Brahimi ‘Apologises’ For Lack of Syria Talks Progress

{{UN-Arab League mediator Lakhdar Brahimi (photo) ended the second round of direct talks held in Geneva between the Syrian government and opposition Saturday without finding a way of breaking the impasse or setting a date for a third round.}}

Saturday’s talks, which lasted less than half an hour, left the future of the negotiating process in doubt.

“I apologise that these two rounds have not come out with very much,” Brahimi said.
Brahimi also told a press conference that he had proposed an agenda for another round of talks that would first focus on ending the violence in Syria and then examine how to create a transitional governing body.

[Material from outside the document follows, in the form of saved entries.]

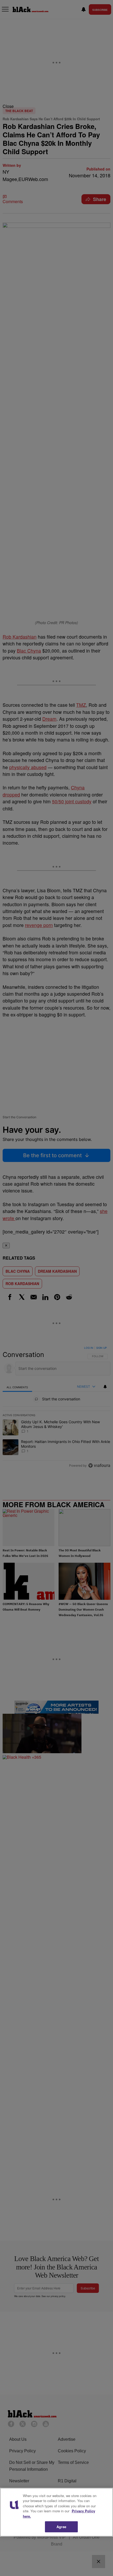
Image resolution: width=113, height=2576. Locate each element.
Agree (61, 2526)
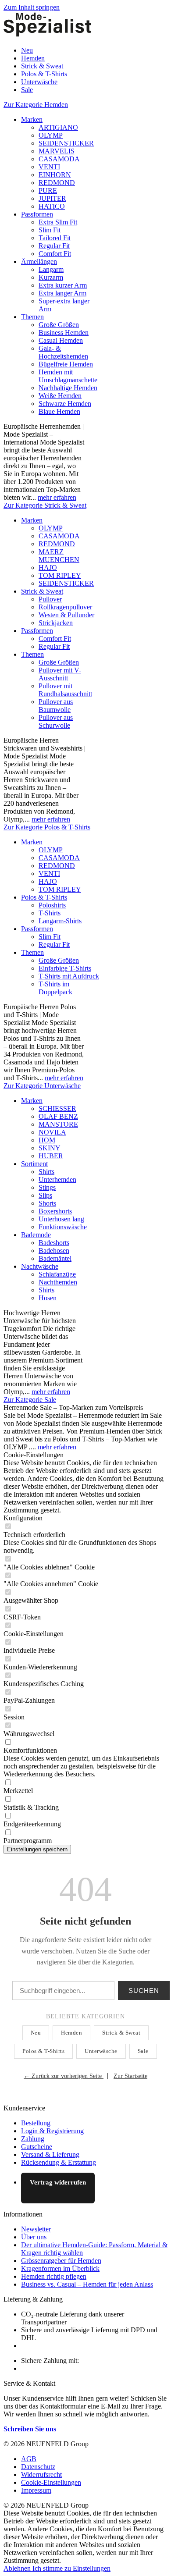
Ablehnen (18, 2568)
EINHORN (55, 174)
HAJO (48, 567)
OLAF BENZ (58, 1116)
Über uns (33, 2237)
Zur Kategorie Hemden (36, 104)
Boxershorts (55, 1211)
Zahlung (32, 2138)
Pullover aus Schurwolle (56, 721)
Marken (32, 119)
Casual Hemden (61, 340)
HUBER (51, 1156)
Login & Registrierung (52, 2131)
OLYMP (51, 135)
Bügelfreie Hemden (66, 364)
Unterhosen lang (61, 1219)
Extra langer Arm (62, 293)
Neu (36, 2032)
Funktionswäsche (63, 1227)
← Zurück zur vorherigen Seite (63, 2076)
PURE (48, 190)
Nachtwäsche (39, 1266)
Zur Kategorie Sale (30, 1399)
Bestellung (35, 2123)
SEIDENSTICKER (66, 143)
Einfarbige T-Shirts (65, 968)
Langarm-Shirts (60, 921)
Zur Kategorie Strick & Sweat (45, 505)
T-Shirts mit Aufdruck (69, 976)
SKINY (50, 1148)
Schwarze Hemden (65, 403)
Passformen (37, 214)
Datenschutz (38, 2466)
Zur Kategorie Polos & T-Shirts (47, 827)
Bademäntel (55, 1258)
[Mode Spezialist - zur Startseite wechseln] (47, 35)
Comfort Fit (55, 253)
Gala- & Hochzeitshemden (63, 352)
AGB (28, 2458)
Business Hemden (64, 332)
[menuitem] (94, 50)
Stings (47, 1187)
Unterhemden (57, 1179)
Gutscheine (36, 2146)
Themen (32, 316)
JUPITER (52, 198)
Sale (143, 2051)
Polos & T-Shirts (44, 897)
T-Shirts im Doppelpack (55, 988)
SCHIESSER (57, 1108)
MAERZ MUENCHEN (59, 555)
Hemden (71, 2032)
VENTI (49, 167)
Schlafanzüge (57, 1274)
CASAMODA (59, 159)
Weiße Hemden (60, 395)
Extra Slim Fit (58, 222)
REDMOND (57, 182)
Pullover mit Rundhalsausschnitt (65, 689)
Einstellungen (91, 2568)
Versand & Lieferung (50, 2154)
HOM (47, 1140)
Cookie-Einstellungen (51, 2482)
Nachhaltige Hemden (68, 387)
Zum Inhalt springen (32, 7)
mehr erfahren (57, 497)
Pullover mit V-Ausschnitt (60, 674)
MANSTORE (58, 1124)
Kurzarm (51, 277)
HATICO (52, 206)
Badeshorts (54, 1242)
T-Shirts (50, 913)
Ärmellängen (39, 261)
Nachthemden (58, 1282)
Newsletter (36, 2229)
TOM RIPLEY (60, 575)
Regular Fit (54, 245)
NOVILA (52, 1132)
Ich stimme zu (52, 2568)
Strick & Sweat (42, 591)
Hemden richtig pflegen (53, 2276)
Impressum (36, 2490)
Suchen (143, 1990)
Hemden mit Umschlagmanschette (68, 376)
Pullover (50, 599)
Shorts (47, 1203)
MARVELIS (57, 151)
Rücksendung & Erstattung (58, 2162)
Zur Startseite (130, 2076)
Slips (45, 1195)
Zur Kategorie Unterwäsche (42, 1085)
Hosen (48, 1298)
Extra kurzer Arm (63, 285)
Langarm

“Unfortunately, the government has refused,” he told reporters, saying he would now seek consultations with the United States and Russia, the main sponsors of the peace conference, and the United Nations to see how to proceed.

Brahimi stated that the regime’s refusal had raised the “suspicion of the opposition that the government doesn’t want to discuss a transitional governing body at all.”

The latest round of talks aimed at finding some way out of Syria’s civil war lasted for a sixth consecutive day at U.N. European headquarters in Geneva, while the violence kept escalating back home for Syrians.

{{Future of talks ‘not clear’}}

“Everybody needs to go back to their base and we will contact each other to determine the coming date. It is not clear,” Brahimi said.

Despite the hostility between the two delegations that has produced little more than public displays of acrimony and sparring before the TV cameras, the opposition said it continued to hold out hope for a political solution.

Anas al-Abdeh, a member of the opposition negotiating team, said his side accepted the agenda but the government’s unwillingness to go along with it has put the prospects of a third session of talks within the “Geneva 2” negotiating round in doubt.

The first peace conference, dubbed “Geneva 1,” produced a roadmap for peace in June 2012 that was not followed.